**** Records for processing ****

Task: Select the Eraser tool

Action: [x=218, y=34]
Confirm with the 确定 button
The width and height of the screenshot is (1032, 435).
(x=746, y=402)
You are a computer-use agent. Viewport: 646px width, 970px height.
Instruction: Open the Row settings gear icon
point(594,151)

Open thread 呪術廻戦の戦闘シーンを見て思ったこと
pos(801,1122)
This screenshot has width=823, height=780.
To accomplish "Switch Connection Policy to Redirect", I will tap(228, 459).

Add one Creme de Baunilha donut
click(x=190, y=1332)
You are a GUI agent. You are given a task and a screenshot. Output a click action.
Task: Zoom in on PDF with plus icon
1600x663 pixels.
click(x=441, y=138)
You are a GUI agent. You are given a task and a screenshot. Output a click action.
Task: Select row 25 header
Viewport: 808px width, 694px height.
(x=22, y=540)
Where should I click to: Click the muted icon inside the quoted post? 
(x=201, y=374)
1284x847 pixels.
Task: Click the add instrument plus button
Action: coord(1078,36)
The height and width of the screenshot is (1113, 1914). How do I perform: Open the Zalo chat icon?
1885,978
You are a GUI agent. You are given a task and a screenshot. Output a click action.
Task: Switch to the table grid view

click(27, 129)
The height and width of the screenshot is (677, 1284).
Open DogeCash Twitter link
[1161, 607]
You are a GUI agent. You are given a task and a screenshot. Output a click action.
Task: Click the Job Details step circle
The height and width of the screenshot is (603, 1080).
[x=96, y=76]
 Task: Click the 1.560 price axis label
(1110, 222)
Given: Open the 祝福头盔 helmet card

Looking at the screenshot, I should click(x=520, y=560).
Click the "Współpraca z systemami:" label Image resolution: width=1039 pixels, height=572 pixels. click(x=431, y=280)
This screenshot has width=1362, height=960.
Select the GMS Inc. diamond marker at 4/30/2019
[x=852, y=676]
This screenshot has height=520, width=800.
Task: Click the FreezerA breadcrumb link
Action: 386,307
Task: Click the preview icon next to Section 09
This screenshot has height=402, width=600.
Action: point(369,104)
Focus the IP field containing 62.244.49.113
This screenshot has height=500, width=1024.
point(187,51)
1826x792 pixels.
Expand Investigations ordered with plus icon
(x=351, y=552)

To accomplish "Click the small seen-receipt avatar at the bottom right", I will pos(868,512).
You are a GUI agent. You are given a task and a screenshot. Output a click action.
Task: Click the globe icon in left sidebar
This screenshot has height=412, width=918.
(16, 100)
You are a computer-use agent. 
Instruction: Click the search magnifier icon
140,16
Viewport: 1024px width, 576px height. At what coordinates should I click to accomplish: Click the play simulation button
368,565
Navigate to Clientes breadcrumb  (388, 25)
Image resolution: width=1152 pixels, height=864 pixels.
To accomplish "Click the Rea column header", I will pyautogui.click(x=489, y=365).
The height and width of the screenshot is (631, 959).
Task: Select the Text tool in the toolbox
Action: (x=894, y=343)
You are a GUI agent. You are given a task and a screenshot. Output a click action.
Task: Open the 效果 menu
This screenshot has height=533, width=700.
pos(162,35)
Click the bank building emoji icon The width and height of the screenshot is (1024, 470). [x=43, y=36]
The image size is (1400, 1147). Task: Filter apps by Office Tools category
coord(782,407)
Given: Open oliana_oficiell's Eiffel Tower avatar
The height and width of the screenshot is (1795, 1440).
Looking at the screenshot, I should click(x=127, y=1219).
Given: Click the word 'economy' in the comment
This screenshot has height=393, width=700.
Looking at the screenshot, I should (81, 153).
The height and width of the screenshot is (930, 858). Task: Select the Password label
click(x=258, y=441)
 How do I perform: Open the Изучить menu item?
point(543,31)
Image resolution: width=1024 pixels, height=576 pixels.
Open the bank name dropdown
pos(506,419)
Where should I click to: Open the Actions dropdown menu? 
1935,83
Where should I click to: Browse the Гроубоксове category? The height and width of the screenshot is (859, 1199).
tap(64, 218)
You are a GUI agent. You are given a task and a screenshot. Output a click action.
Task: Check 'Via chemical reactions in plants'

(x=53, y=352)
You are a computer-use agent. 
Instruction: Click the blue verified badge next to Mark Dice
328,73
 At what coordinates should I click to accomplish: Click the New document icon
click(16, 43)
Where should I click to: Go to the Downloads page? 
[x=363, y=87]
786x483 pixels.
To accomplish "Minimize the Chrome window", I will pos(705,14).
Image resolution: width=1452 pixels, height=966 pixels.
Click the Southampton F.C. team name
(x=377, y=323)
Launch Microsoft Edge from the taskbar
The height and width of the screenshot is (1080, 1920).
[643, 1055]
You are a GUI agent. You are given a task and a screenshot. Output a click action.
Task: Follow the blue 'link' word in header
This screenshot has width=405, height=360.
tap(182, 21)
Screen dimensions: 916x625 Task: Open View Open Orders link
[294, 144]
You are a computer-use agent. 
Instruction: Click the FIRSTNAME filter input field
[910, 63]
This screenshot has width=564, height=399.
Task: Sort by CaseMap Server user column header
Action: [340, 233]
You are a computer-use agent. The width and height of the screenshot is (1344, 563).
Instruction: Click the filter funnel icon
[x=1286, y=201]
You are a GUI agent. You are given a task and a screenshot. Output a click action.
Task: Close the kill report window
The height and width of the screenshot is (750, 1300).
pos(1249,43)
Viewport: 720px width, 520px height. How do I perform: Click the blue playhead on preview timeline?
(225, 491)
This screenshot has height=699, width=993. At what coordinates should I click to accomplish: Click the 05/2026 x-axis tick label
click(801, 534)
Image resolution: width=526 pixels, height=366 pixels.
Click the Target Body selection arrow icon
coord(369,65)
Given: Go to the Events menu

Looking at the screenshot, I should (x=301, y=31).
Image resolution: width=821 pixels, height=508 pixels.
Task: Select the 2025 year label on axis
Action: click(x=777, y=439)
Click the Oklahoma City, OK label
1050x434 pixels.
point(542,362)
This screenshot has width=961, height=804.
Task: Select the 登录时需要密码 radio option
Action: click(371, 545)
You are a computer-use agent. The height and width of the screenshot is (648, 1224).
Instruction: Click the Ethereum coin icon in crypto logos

****

:: What the task asks ::
All records are to be printed again, exactly and completely.

:: Exercise output ::
Task: Select the Eraser tool

Action: [x=218, y=34]
Confirm with the 确定 button
The width and height of the screenshot is (1032, 435).
(x=746, y=402)
You are a computer-use agent. Viewport: 646px width, 970px height.
Instruction: Open the Row settings gear icon
point(594,151)

Open thread 呪術廻戦の戦闘シーンを見て思ったこと
pos(801,1122)
This screenshot has width=823, height=780.
To accomplish "Switch Connection Policy to Redirect", I will tap(228, 459).

Add one Creme de Baunilha donut
click(x=190, y=1332)
You are a GUI agent. You are given a task and a screenshot. Output a click action.
Task: Zoom in on PDF with plus icon
1600x663 pixels.
click(x=441, y=138)
You are a GUI agent. You are given a task and a screenshot. Output a click action.
Task: Select row 25 header
Viewport: 808px width, 694px height.
(x=22, y=540)
Where should I click to: Click the muted icon inside the quoted post? 
(x=201, y=374)
1284x847 pixels.
Task: Click the add instrument plus button
Action: coord(1078,36)
The height and width of the screenshot is (1113, 1914). How do I perform: Open the Zalo chat icon?
1885,978
You are a GUI agent. You are given a task and a screenshot. Output a click action.
Task: Switch to the table grid view

click(27, 129)
The height and width of the screenshot is (677, 1284).
Open DogeCash Twitter link
[1161, 607]
You are a GUI agent. You are given a task and a screenshot. Output a click action.
Task: Click the Job Details step circle
The height and width of the screenshot is (603, 1080).
[x=96, y=76]
 Task: Click the 1.560 price axis label
(1110, 222)
Given: Open the 祝福头盔 helmet card

Looking at the screenshot, I should click(x=520, y=560).
Click the "Współpraca z systemami:" label Image resolution: width=1039 pixels, height=572 pixels. click(x=431, y=280)
This screenshot has width=1362, height=960.
Select the GMS Inc. diamond marker at 4/30/2019
[x=852, y=676]
This screenshot has height=520, width=800.
Task: Click the FreezerA breadcrumb link
Action: 386,307
Task: Click the preview icon next to Section 09
This screenshot has height=402, width=600.
Action: point(369,104)
Focus the IP field containing 62.244.49.113
This screenshot has height=500, width=1024.
point(187,51)
1826x792 pixels.
Expand Investigations ordered with plus icon
(x=351, y=552)

To accomplish "Click the small seen-receipt avatar at the bottom right", I will pos(868,512).
You are a GUI agent. You are given a task and a screenshot. Output a click action.
Task: Click the globe icon in left sidebar
This screenshot has height=412, width=918.
(16, 100)
You are a computer-use agent. 
Instruction: Click the search magnifier icon
140,16
Viewport: 1024px width, 576px height. At what coordinates should I click to accomplish: Click the play simulation button
368,565
Navigate to Clientes breadcrumb  (388, 25)
Image resolution: width=1152 pixels, height=864 pixels.
To accomplish "Click the Rea column header", I will pyautogui.click(x=489, y=365).
The height and width of the screenshot is (631, 959).
Task: Select the Text tool in the toolbox
Action: (x=894, y=343)
You are a GUI agent. You are given a task and a screenshot. Output a click action.
Task: Open the 效果 menu
This screenshot has height=533, width=700.
pos(162,35)
Click the bank building emoji icon The width and height of the screenshot is (1024, 470). [x=43, y=36]
The image size is (1400, 1147). Task: Filter apps by Office Tools category
coord(782,407)
Given: Open oliana_oficiell's Eiffel Tower avatar
The height and width of the screenshot is (1795, 1440).
Looking at the screenshot, I should click(x=127, y=1219).
Given: Click the word 'economy' in the comment
This screenshot has height=393, width=700.
Looking at the screenshot, I should (81, 153).
The height and width of the screenshot is (930, 858). Task: Select the Password label
click(x=258, y=441)
 How do I perform: Open the Изучить menu item?
point(543,31)
Image resolution: width=1024 pixels, height=576 pixels.
Open the bank name dropdown
pos(506,419)
Where should I click to: Open the Actions dropdown menu? 
1935,83
Where should I click to: Browse the Гроубоксове category? The height and width of the screenshot is (859, 1199).
tap(64, 218)
You are a GUI agent. You are given a task and a screenshot. Output a click action.
Task: Check 'Via chemical reactions in plants'

(x=53, y=352)
You are a computer-use agent. 
Instruction: Click the blue verified badge next to Mark Dice
328,73
 At what coordinates should I click to accomplish: Click the New document icon
click(16, 43)
Where should I click to: Go to the Downloads page? 
[x=363, y=87]
786x483 pixels.
To accomplish "Minimize the Chrome window", I will pos(705,14).
Image resolution: width=1452 pixels, height=966 pixels.
Click the Southampton F.C. team name
(x=377, y=323)
Launch Microsoft Edge from the taskbar
The height and width of the screenshot is (1080, 1920).
[643, 1055]
You are a GUI agent. You are given a task and a screenshot. Output a click action.
Task: Follow the blue 'link' word in header
This screenshot has width=405, height=360.
tap(182, 21)
Screen dimensions: 916x625 Task: Open View Open Orders link
[294, 144]
You are a computer-use agent. 
Instruction: Click the FIRSTNAME filter input field
[910, 63]
This screenshot has width=564, height=399.
Task: Sort by CaseMap Server user column header
Action: [340, 233]
You are a computer-use agent. The width and height of the screenshot is (1344, 563).
Instruction: Click the filter funnel icon
[x=1286, y=201]
You are a GUI agent. You are given a task and a screenshot. Output a click action.
Task: Close the kill report window
The height and width of the screenshot is (750, 1300).
pos(1249,43)
Viewport: 720px width, 520px height. How do I perform: Click the blue playhead on preview timeline?
(225, 491)
This screenshot has height=699, width=993. At what coordinates should I click to accomplish: Click the 05/2026 x-axis tick label
click(801, 534)
Image resolution: width=526 pixels, height=366 pixels.
Click the Target Body selection arrow icon
coord(369,65)
Given: Go to the Events menu

Looking at the screenshot, I should (x=301, y=31).
Image resolution: width=821 pixels, height=508 pixels.
Task: Select the 2025 year label on axis
Action: click(x=777, y=439)
Click the Oklahoma City, OK label
1050x434 pixels.
point(542,362)
This screenshot has width=961, height=804.
Task: Select the 登录时需要密码 radio option
Action: click(371, 545)
You are a computer-use agent. The height and width of the screenshot is (648, 1224).
Instruction: Click the Ethereum coin icon in crypto logos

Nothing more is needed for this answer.